Tracey Warr (1958- ) was born in London and lives in the UK and France. Her first historical novel, Almodis the Peaceweaver (Impress, 2011) is set in 11th century France and Spain and is a fictionalised account of the true story of the Occitan female lord, Almodis de la Marche, who was Countess of Toulouse and Barcelona. It was shortlisted for the Impress Prize for New Fiction and the Rome Film Festival Books Initiative and won a Santander Research Award. Her second novel, The Viking Hostage, set in 10th century France and Wales, was published by Impress Books in 2014 and topped the Amazon Australia charts. Her Conquest trilogy, Daughter of the Last King, The Drowned Court, and The Anarchy recount the story of a Welsh noblewoman caught up in the struggle between the Welsh and the Normans in the 12th century. She was awarded a Literature Wales Writers Bursary. Her writing is a weave of researched history and imagined stories in the gaps in history.

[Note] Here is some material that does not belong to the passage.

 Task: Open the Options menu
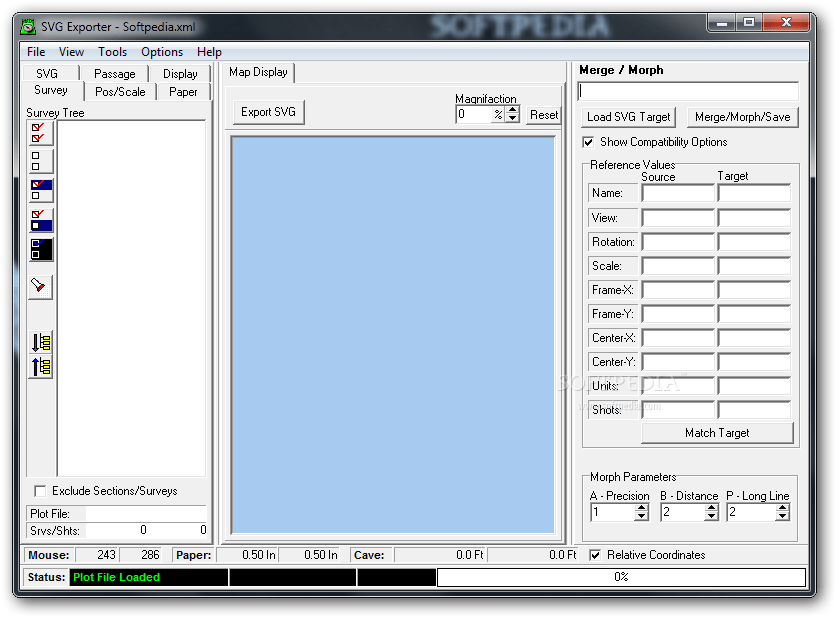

Tracey Warr studied English at University of Hull and Oxford University, gaining a BA (Hons) and MPhil. She worked at the Arts Council, Institute of Contemporary Arts, Chatto & Windus Publishers, and edited Poetry Review magazine with Mick Imlah. She also publishes art writing on contemporary artists, and in 2016 she published a future fiction novella, Meanda, in English and French, as part of the art project, Exoplanet Lot. She recently published a series of three books, The Water Age, which are future fiction and art and writing workshop books - one for adults and one for children - on the topic of water in the future. She gained a PhD in Art History in 2007 and was Guest Professor at Bauhaus University and Senior Lecturer at Oxford Brookes University and Dartington College of Arts. Her published books on contemporary art include The Artist’s Body (Phaidon, 2000), Remote Performances in Nature and Architecture (Routledge, 2015) and The Midden (Garret, 2018). She gained an MA in Creative Writing at University of Wales Trinity St David in 2011. She is Head of Research at Dartington Trust and teaches on MA Poetics of Imagination for Dartington Arts School.